Dive Brief:
- The HHS is continuing its crackdown on healthcare fraud, launching a program that will use artificial intelligence to examine audits from states and other federal grant recipients — and potentially affect Medicaid funds.
- The Office of the Assistant Secretary for Financial Resources will look across all states to analyze at least five years of audits that grantees file annually with the federal government, the department said Thursday.
- The agency says past audits include internal control issues and “chronic” noncompliance. If recipients aren’t able to fix those problems, the HHS could temporarily withhold payments, hold back future funds, or suspend or terminate awards.
Dive Insight:
The program, called the Audit Enforcement and Risk Oversight, or AERO, initiative, comes after years of problems with audits, the HHS said.
Under federal law, states, local governments, nonprofits and other grantees that spend $1 million or more in federal funds each year have to file an audit that reviews the organization’s financial operations and its compliance with federal regulations.
States and other grantees have “consistently failed” to fix internal control issues, or didn’t fix weaknesses identified in the reviews, according to the agency. Additionally, some funding recipients haven’t completed the required audits.
“Years of audit reports documented serious vulnerabilities and failures in oversight, yet states and grantees faced little to no consequences,” Gustav Chiarello, HHS assistant secretary for financial resources and chief financial officer, said in a statement. “Grantees who want to work with us to fix these problems will have a partner. Those that don’t may face consequences.”
The department said it was “too early to estimate” the financial savings from the crackdown.
The Trump administration has prioritized addressing fraud, waste and abuse across the federal government.
Earlier this month, the CMS announced it would halt Medicare enrollments of new hospices and home health providers, giving the agency time to conduct targeted investigations and use advanced analytics to remove potentially fraudulent providers.
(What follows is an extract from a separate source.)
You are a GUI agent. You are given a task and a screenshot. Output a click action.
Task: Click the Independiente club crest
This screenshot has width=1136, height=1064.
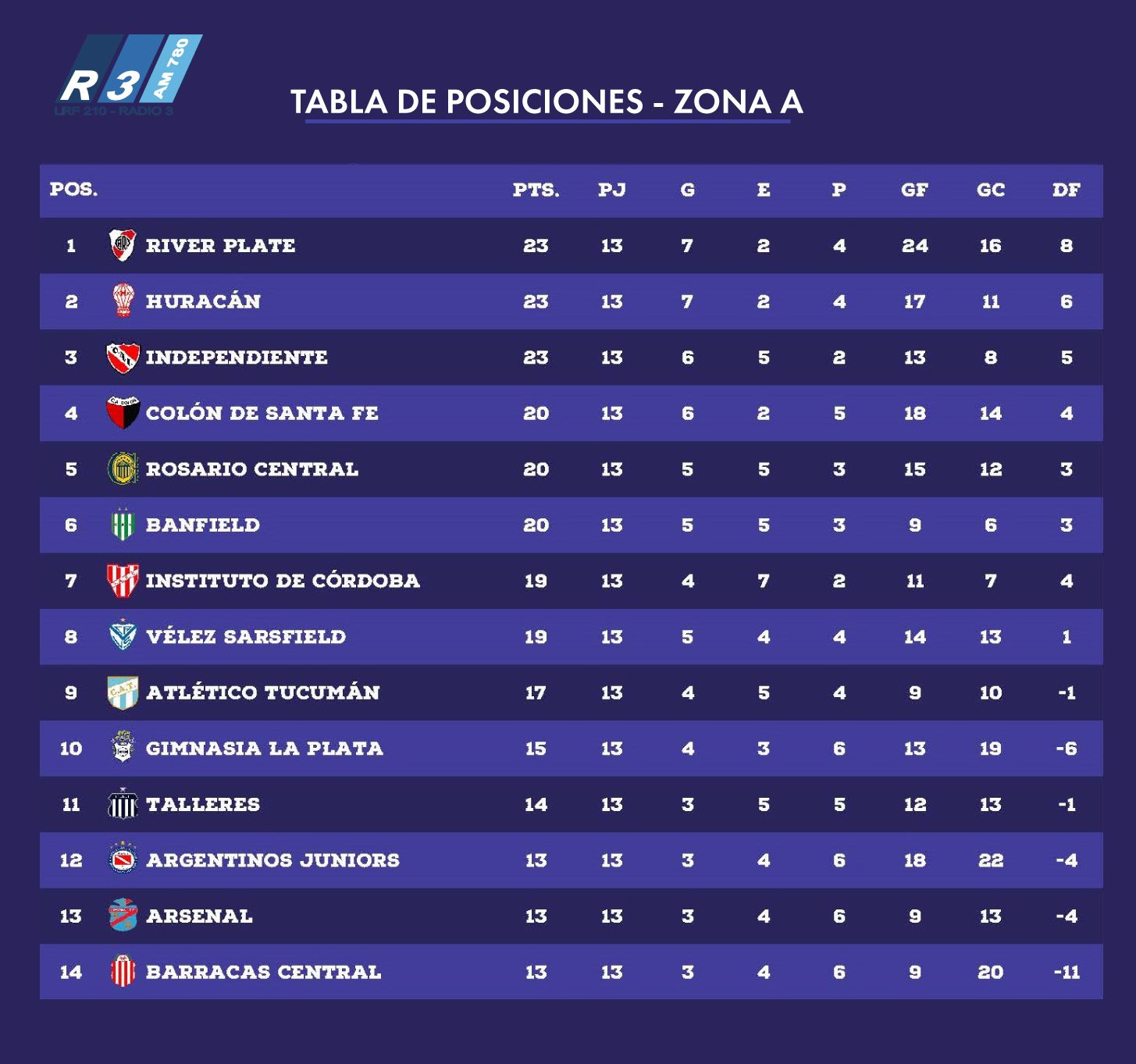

The CMS also suspended Medicare enrollment for certain suppliers of durable medical equipment, prosthetics and orthotics earlier this year.
The Trump administration has targeted states for healthcare fraud too, including withholding hundreds of millions of dollars in Medicaid funds to Minnesota and more than $1 billion from California.
Critics have argued the administration is disproportionately targeting Democrat-led states. Late last month, Oz said the Medicaid fraud crackdown would expand to all 50 states, requiring them to submit plans on how they revalidate providers in the safety-net insurance program.